[Selected passage Boundary: Start]
Vitamin B12 is one of the most important vitamins that are often overlooked. It has a crucial role in the metabolism, and a long-term vitamin B12 insufficiency can cause long-term diseases and neurological conditions.
That’s why it is of an extreme importance to know the warning signs that indicate vitamin B12 deficiency.
Seven Warning Signs of Vitamin B12 Deficiency
Frequent vertigo and lightheadedness (dizziness) is one of the first warning signs. If you start experiencing chronic vertigo, see your doctor immediately in order to receive the proper treatment for the vitamin deficiency.
We’ve all found ourselves in a situation where we forget simple things like where we put our keys or whether the oven is off while we’re outside. But, chronic forgetfulness could indicate lack of vitamin B12. Many older people think they have Alzheimer’s or dementia when they actually have vitamin B12 deficiency.
- Muscle Weakness
If carrying your groceries bags feels like carrying bags full of stones, then you are probably deprived of the proper amount of oxygen from erythrocytes. B12 deficiency and improper oxygenation to muscle cells can be the reasons of uncharacteristic muscle weakness and sluggishness.
- Pale Skin
If you used to have rosy cheeks, but now you look pale with a yellow cast, it may indicate vitamin B12 deficiency. When you lack erythrocytes, the body produces more bilirubin which replaces that rosy complexion with a pale look.
[Selected passage Boundary: End]
[Data extract Boundary: Start]
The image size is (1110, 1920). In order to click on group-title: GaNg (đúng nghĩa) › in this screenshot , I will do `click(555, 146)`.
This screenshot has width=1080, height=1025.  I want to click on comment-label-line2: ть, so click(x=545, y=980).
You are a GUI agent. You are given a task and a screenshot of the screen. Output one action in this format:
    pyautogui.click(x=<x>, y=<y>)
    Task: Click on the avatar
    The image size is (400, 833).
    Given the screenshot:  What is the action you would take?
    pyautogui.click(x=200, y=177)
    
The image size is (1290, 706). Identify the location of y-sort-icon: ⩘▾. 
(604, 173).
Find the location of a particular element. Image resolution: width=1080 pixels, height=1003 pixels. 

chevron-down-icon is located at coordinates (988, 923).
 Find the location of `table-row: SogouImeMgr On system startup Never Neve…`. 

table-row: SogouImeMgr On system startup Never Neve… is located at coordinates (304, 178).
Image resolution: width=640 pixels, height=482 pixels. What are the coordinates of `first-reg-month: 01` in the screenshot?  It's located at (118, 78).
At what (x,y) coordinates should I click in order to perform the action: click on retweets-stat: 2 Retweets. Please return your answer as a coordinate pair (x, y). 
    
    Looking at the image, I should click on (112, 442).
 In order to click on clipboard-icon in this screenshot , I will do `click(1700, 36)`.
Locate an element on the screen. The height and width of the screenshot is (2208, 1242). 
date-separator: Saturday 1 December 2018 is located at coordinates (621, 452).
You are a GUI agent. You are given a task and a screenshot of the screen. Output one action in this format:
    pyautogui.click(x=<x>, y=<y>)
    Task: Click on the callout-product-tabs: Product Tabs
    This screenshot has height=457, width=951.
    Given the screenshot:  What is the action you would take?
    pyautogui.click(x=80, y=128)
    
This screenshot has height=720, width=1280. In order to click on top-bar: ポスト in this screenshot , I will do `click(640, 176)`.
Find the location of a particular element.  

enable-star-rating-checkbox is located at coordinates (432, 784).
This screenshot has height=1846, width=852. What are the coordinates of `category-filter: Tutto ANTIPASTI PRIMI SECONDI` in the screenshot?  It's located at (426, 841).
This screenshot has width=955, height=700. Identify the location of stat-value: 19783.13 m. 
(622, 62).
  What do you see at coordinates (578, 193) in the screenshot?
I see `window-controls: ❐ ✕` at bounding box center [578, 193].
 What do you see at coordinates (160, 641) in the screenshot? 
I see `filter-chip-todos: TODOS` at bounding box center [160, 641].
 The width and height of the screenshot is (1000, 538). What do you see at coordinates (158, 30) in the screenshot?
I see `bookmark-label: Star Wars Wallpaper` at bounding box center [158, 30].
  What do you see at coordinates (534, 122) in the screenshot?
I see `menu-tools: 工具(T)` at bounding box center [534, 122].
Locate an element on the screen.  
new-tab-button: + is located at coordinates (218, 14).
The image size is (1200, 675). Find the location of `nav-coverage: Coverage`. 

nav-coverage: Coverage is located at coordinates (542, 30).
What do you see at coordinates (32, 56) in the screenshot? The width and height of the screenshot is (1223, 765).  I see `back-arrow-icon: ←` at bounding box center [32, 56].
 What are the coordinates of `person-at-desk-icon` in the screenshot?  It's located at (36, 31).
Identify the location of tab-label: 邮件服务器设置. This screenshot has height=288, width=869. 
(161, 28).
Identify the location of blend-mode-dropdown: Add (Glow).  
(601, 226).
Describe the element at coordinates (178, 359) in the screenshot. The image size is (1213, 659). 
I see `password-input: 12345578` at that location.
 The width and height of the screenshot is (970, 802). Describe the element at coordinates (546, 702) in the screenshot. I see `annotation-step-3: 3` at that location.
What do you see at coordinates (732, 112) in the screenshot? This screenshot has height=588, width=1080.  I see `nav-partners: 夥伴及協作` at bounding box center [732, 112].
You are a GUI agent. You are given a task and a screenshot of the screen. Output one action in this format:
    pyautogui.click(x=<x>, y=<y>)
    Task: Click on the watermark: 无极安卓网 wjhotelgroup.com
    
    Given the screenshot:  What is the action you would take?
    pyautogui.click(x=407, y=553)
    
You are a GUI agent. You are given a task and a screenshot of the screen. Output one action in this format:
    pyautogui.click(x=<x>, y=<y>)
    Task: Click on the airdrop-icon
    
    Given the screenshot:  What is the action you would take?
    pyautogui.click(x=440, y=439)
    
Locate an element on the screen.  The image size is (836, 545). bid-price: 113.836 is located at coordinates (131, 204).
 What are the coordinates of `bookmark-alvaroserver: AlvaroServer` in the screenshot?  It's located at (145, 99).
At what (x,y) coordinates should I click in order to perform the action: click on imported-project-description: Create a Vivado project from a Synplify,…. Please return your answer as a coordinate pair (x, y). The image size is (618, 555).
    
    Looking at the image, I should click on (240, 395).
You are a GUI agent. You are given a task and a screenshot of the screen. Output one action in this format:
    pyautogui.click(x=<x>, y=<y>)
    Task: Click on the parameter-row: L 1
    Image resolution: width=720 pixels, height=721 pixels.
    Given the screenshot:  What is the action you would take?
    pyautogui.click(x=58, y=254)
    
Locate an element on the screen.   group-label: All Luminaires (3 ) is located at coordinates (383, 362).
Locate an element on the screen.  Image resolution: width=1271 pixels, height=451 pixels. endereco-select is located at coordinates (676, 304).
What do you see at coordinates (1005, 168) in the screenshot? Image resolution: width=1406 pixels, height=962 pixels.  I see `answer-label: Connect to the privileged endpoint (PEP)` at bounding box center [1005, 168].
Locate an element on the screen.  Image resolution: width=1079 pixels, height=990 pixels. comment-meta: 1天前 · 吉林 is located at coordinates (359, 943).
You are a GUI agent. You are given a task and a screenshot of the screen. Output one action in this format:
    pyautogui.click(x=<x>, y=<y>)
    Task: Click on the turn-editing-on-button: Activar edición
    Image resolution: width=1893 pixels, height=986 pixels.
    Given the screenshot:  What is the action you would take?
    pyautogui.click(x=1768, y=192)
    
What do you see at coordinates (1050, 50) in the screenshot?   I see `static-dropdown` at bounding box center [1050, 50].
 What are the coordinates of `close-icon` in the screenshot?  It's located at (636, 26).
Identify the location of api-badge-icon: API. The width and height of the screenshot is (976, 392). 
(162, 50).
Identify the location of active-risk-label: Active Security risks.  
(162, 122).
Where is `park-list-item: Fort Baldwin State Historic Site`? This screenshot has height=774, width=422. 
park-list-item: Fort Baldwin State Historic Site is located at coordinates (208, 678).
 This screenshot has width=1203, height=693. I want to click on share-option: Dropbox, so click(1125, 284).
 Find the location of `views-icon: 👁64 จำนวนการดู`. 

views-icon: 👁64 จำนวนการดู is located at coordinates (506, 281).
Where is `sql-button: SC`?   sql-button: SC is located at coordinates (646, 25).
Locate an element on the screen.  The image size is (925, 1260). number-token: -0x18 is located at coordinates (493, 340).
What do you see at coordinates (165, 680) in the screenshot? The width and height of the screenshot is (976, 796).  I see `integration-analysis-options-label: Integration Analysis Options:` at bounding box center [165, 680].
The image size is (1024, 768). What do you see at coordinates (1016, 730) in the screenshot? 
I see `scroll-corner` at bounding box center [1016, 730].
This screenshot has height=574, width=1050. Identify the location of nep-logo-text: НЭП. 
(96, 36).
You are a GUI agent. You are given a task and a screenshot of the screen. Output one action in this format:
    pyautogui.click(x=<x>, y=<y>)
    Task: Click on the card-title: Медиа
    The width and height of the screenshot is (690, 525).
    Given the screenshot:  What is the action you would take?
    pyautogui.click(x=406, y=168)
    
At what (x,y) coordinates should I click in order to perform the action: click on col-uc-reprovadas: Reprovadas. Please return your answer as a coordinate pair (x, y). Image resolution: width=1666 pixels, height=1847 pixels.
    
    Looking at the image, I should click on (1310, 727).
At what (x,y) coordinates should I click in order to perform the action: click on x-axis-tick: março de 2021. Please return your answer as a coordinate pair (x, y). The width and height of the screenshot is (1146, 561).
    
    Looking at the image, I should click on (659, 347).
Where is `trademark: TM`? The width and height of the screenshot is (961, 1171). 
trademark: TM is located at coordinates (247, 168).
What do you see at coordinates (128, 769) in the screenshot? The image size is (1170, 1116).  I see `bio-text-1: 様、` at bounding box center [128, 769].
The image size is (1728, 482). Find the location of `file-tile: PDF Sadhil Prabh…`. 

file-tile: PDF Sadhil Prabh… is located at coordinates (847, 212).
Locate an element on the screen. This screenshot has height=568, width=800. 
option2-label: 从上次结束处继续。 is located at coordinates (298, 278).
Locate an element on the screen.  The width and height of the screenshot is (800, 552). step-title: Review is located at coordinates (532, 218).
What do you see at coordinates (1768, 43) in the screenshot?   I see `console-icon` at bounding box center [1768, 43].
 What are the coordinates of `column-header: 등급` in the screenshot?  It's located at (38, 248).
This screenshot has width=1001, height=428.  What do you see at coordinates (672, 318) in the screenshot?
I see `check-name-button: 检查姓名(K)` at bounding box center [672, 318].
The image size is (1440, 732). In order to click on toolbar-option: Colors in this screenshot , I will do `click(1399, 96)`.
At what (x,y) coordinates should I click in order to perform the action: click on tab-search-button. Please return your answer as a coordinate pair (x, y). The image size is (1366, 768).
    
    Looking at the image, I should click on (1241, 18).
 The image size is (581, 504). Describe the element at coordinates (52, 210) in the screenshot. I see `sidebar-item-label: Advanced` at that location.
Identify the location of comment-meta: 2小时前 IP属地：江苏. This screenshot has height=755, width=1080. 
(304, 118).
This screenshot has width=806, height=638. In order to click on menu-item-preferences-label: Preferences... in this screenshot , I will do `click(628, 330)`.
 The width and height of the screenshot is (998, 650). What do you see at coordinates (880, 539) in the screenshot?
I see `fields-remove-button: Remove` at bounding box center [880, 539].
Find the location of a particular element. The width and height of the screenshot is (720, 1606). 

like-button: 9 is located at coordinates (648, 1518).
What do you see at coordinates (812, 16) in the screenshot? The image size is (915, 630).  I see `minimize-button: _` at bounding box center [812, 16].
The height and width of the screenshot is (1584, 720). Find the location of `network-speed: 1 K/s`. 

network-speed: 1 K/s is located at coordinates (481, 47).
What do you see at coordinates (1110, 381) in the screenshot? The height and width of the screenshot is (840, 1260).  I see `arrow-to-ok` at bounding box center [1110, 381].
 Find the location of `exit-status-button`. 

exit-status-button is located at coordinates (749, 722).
[Data extract Boundary: End]
▸ Task list
1 > Answer these questions from the vitamin B12 deficiency article:
(a) Which symptom does the article call one of the first warning signs?
(b) What conditions do many older people think they have when they actually have vitamin B12 deficiency?
(c) What does the body produce more of when it lacks erythrocytes?
2 > Quote the stretch of the vitamin B12 deficiency article from "We’ve all found" through "a pale look.".
3 > Continue the vitamin B12 deficiency article from where it stops.

▸ Exercise results
1 >
(a) Frequent vertigo and lightheadedness (dizziness).
(b) Alzheimer's or dementia.
(c) Bilirubin.

2 >
We’ve all found ourselves in a situation where we forget simple things like where we put our keys or whether the oven is off while we’re outside. But, chronic forgetfulness could indicate lack of vitamin B12. Many older people think they have Alzheimer’s or dementia when they actually have vitamin B12 deficiency.
- Muscle Weakness
If carrying your groceries bags feels like carrying bags full of stones, then you are probably deprived of the proper amount of oxygen from erythrocytes. B12 deficiency and improper oxygenation to muscle cells can be the reasons of uncharacteristic muscle weakness and sluggishness.
- Pale Skin
If you used to have rosy cheeks, but now you look pale with a yellow cast, it may indicate vitamin B12 deficiency. When you lack erythrocytes, the body produces more bilirubin which replaces that rosy complexion with a pale look.

3 >
- Pins and Needles
Vitamin B12 deficiency can also cause paraesthesia or better known as pins and needles. It’s when you feel tingling, prickling, or numbing sensation throughout the body, especially in the hands and feet, as well as feeling electric shock waves because of the nerve damage caused by lack of vitamin B12.
- Unexplained Fatigue
Even though you get the proper amount of sleep, you still feel fatigued. This could be another sign of vitamin B12 deficiency. This happens because there is a reduced production of erythrocytes in your body which results in insufficient amounts of oxygen been transported to your organs.
- Eye Problems
Your vision can be damaged if you have a long-term vitamin B12 deficiency. Even though it is rare for this condition to cause an optic neuropathy by damaging the optic nerve resulting in reduced central vision, blurred or doubled vision, light sensitivity, shadows or tracers, supplements can help restore your vision.
Health Benefits of Vitamin B12
- Prevents Heart Disease and Stroke
The leading cause of death in the U.S is heart diseases. According to a recent research, increased levels of homocysteine are a higher risk factor for heart disease than cholesterol. In cases of vitamin B12 deficiency, the non-protein α-amino acid can create inflammation. To put it in other words, this vitamin decreases the levels of homocysteine, thus lowering the risk of heart disease and stroke.
- Prevents Nerve Damage
Myelin sheath is a natural nerve covering that protects the nerves from toxins and free radical damage. Without it, the nerves are easily damaged, which leads to dead nerves that interrupt the transmission of signals to and from the brain.
- Supports Energy
This vitamin provides you with the needed energy to keep your cells happy, healthy, and well-fed. Starved cells make you tired and weak. Our metabolism requires vitamin B12 to convert carbs into usable glucose. That’s why vitamin B12 deficiency leads to fatigue.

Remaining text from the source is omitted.